Records excerpted from a collection:
┌────────
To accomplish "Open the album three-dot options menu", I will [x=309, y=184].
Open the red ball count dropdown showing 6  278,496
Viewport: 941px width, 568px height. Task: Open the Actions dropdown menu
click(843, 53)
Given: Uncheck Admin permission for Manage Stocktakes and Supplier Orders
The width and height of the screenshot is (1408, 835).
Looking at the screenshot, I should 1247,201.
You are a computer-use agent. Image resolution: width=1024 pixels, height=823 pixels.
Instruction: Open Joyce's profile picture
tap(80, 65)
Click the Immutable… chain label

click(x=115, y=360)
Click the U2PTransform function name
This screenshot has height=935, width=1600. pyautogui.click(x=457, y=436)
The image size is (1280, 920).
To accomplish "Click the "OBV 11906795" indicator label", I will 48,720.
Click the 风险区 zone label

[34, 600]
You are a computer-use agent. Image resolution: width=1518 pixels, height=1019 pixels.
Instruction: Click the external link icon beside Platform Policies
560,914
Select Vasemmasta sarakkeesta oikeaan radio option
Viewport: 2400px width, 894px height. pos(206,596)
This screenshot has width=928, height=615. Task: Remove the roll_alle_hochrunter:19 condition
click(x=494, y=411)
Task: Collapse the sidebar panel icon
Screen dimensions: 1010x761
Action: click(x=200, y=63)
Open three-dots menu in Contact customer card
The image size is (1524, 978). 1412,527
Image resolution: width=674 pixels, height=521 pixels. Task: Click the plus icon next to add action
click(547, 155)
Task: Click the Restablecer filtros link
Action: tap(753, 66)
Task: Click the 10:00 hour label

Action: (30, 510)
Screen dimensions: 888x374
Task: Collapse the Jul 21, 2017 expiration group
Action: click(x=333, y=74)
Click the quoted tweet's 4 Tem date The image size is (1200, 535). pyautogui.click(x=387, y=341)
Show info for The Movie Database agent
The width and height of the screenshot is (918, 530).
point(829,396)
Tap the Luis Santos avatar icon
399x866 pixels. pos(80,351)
└────────
Restate exactly, and only, every line from the one that contains "Instruction: Open Joyce's profile picture" through the last line of the records.

Instruction: Open Joyce's profile picture
tap(80, 65)
Click the Immutable… chain label

click(x=115, y=360)
Click the U2PTransform function name
This screenshot has height=935, width=1600. pyautogui.click(x=457, y=436)
The image size is (1280, 920).
To accomplish "Click the "OBV 11906795" indicator label", I will 48,720.
Click the 风险区 zone label

[34, 600]
You are a computer-use agent. Image resolution: width=1518 pixels, height=1019 pixels.
Instruction: Click the external link icon beside Platform Policies
560,914
Select Vasemmasta sarakkeesta oikeaan radio option
Viewport: 2400px width, 894px height. pos(206,596)
This screenshot has width=928, height=615. Task: Remove the roll_alle_hochrunter:19 condition
click(x=494, y=411)
Task: Collapse the sidebar panel icon
Screen dimensions: 1010x761
Action: click(x=200, y=63)
Open three-dots menu in Contact customer card
The image size is (1524, 978). 1412,527
Image resolution: width=674 pixels, height=521 pixels. Task: Click the plus icon next to add action
click(547, 155)
Task: Click the Restablecer filtros link
Action: tap(753, 66)
Task: Click the 10:00 hour label

Action: (30, 510)
Screen dimensions: 888x374
Task: Collapse the Jul 21, 2017 expiration group
Action: click(x=333, y=74)
Click the quoted tweet's 4 Tem date The image size is (1200, 535). pyautogui.click(x=387, y=341)
Show info for The Movie Database agent
The width and height of the screenshot is (918, 530).
point(829,396)
Tap the Luis Santos avatar icon
399x866 pixels. pos(80,351)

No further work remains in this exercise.